Pulpitis is one of the most common oral inflammatory diseases. There are many limitations in the traditional methods of diagnosing pulpitis. By replacing new diagnostic ways based on biomarkers, it is possible to quickly and accurately identify this disease. Biological indicators have greatly helped not only in the screening of infectious diseases but also in early and appropriate treatment. In this research, differentially expressed genes (DEGs) related to pulpitis were analyzed, and prognostic biomarkers were introduced.

MATERIALS AND METHODS

In this in silico study, we applied the GSE77459 dataset as the gene expression profile of pulpitis.
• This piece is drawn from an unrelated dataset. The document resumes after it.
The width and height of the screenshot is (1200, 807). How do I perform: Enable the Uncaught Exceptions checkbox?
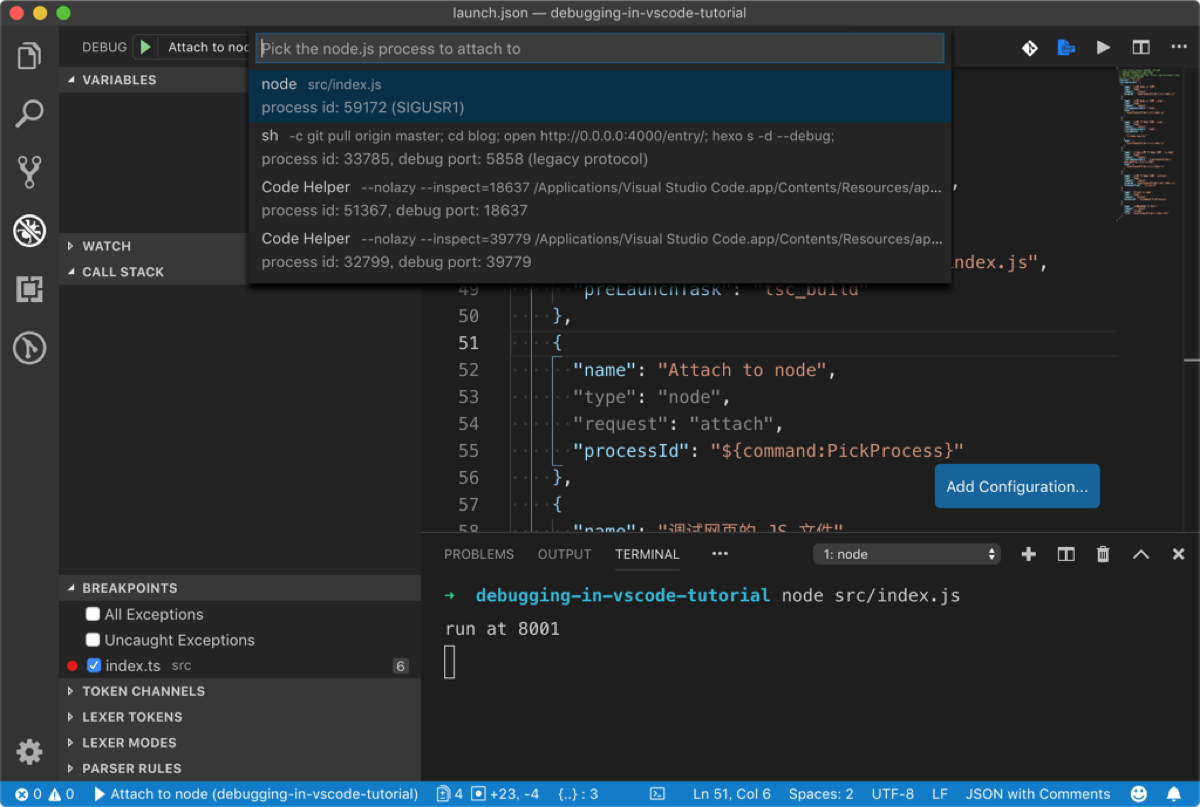coord(93,640)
Web tool, GEO2R was used to separate up-regulated and down-regulated DEGs. |logFC|>2 and adjusted p-value < 0.05 was set as the cut-off criterion. For the pathway enrichment study of obtained genes, EnrichR was implemented. After constructing a protein‑protein interaction (PPI) network, hub genes that are involved in pulpitis were selected. Finally, functionally grouped networks by ClueGO software (v2.5.10) were generated.

RESULTS

GEO2R analysis of the GSE77459 dataset showed 672 up-regulated genes and 239 down-regulated genes with GB_ACC code. Based on Cytoscape results, the 15 top hubba nodes were ranked including PTPRC, ITGAM, CCL2, ICAM1, MMP9, CXCL8, TLR2, CD86, CXCR4, IL1A, CD44, CCL3, ITGAX, CXCL10, and CCR7. Functionally grouped networks determined that these genes were mainly enriched in chemokine-mediated signaling pathway, morphogenesis of endothelium, and neuroinflammatory response.

CONCLUSION

In our research, 15 genes were introduced as diagnostic biomarkers in pulpitis and their functionally grouped networks were constructed. However, the obtained results need to be validated using in vitro and in vivo methods.